Here are links to the guides I used and a few key takeaways that I learned along the way. Note that this is for Webpack 5.

  • Webpack 5 accepts configuration files written in TypeScript
  • Start with the Getting Started guide
  • Follow the Output Management guide to set up the output folder names
    • HTML files are not included in the bundling process by default. In order to include them, you need to configure the HtmlWebpackPlugin. This injects the script tag in the index.html file instead of needing to do this manually.
  • Follow the guide on how to work with TypeScript
    • They recommend transpiling your code with ts-loader as it preforms type checking. No need to use babel with this approach!
  • Follow the development guide to set up a development server
    • Some resources I read recommend installing extra source-map plugins, but that isn’t necessary. You can enable source maps by adding devtool: 'inline-source-map' in your webpack config and "sourceMap": true in your tsconfig.
    • Set up hot reloading by adding hot: true as a property of devServer
  • Read the Asset Management guide if you need to bundle other files that are not JavaScript or TypeScript (like CSS or images)

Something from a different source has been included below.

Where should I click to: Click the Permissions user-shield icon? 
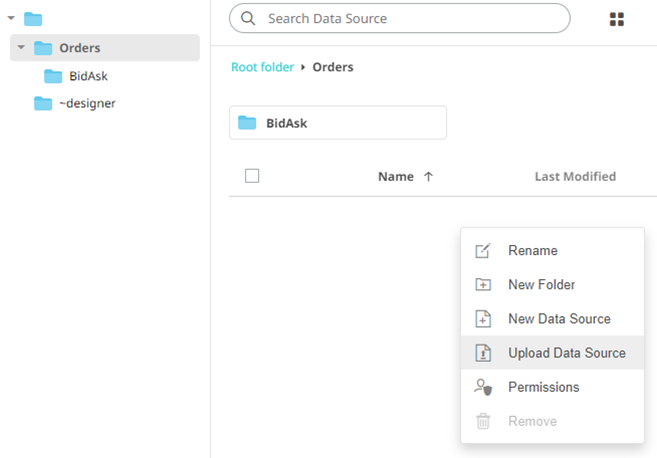point(483,387)
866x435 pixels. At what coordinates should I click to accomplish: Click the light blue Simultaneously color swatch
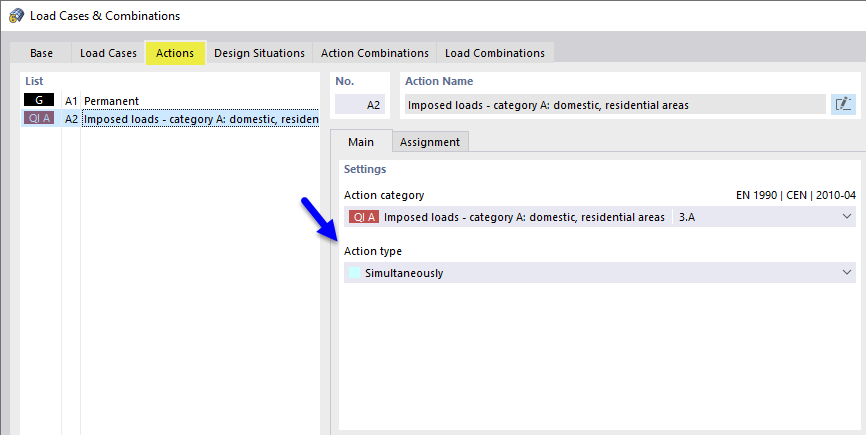[x=352, y=273]
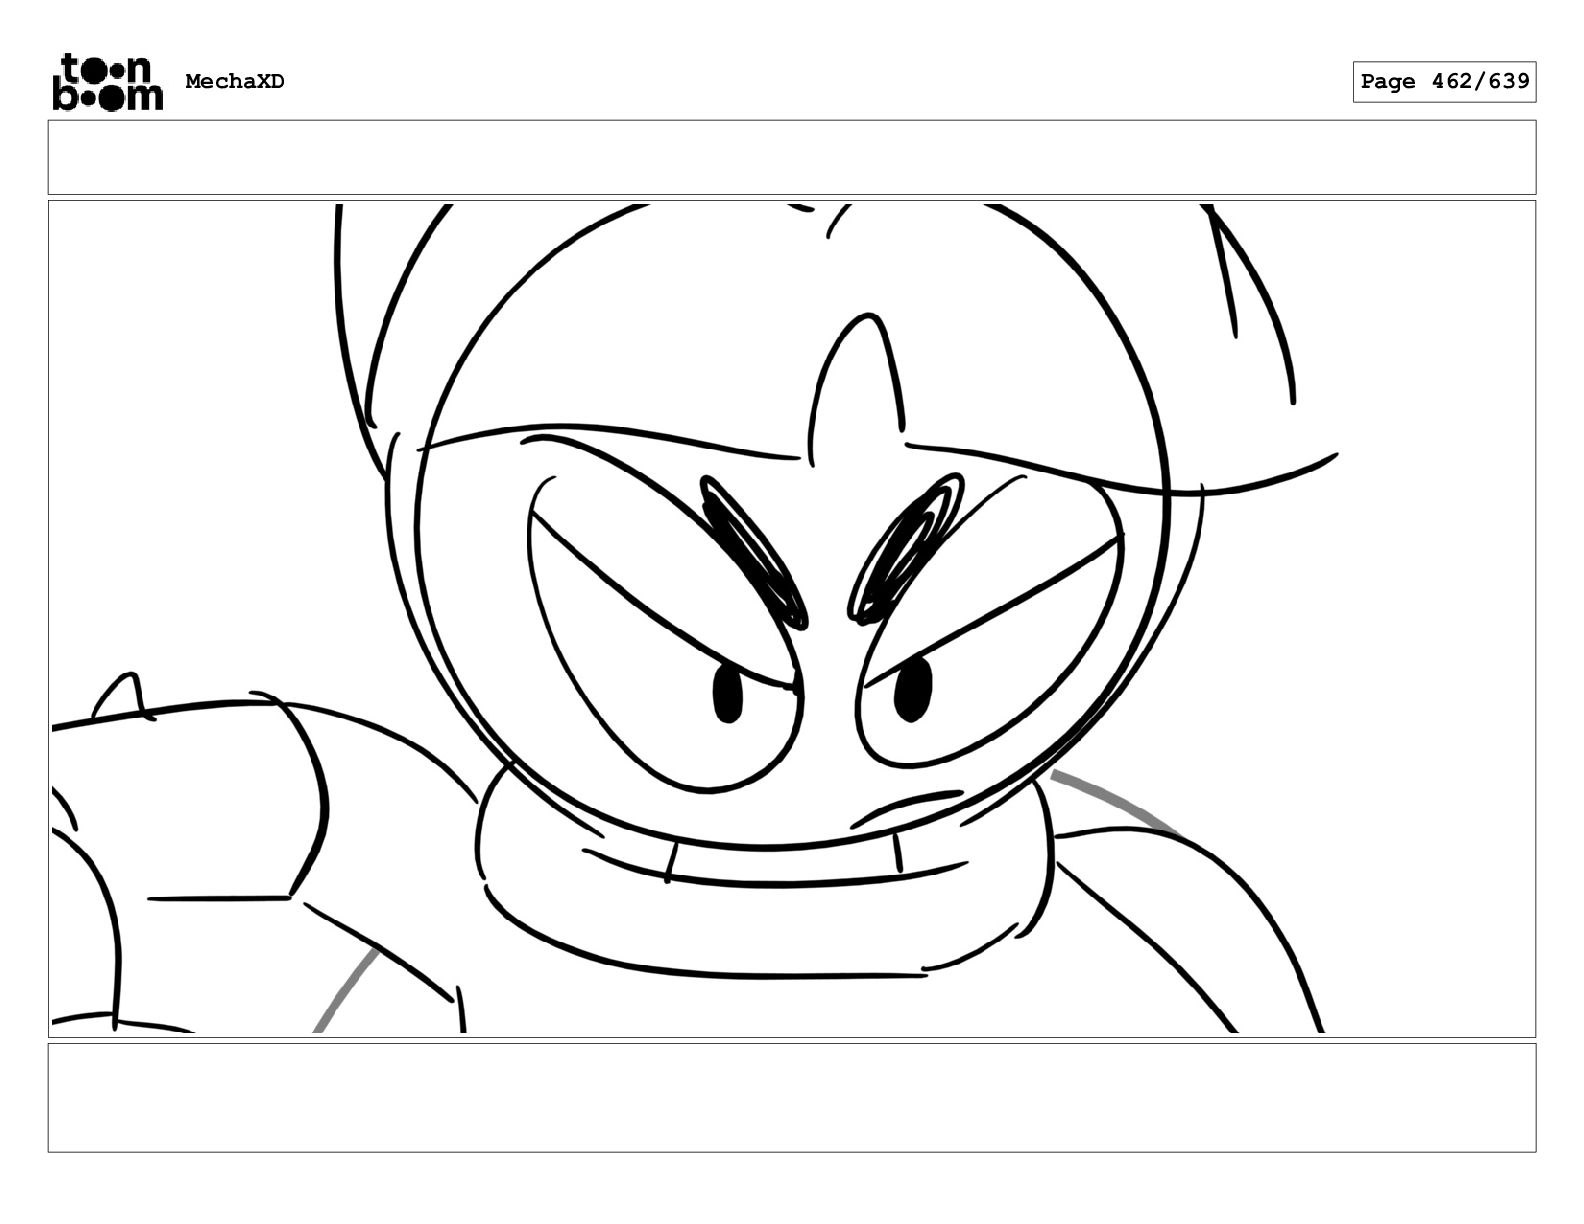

I highly recommend creating your own boilerplate. It took me about a day to familiarize myself with the documentation enough to put this together. It was immensely helpful for me to gain a deeper understanding of webpack.

Once I started understanding this process more deeply, I was able to dive into Create React App’s source code to answer some of my questions. I ended up discovering they are using much of the same process under the hood, which was incredibly useful to realize. Sometimes things are more simple than you would think!

Next on my to-do list: creating a repo with a full-stack version!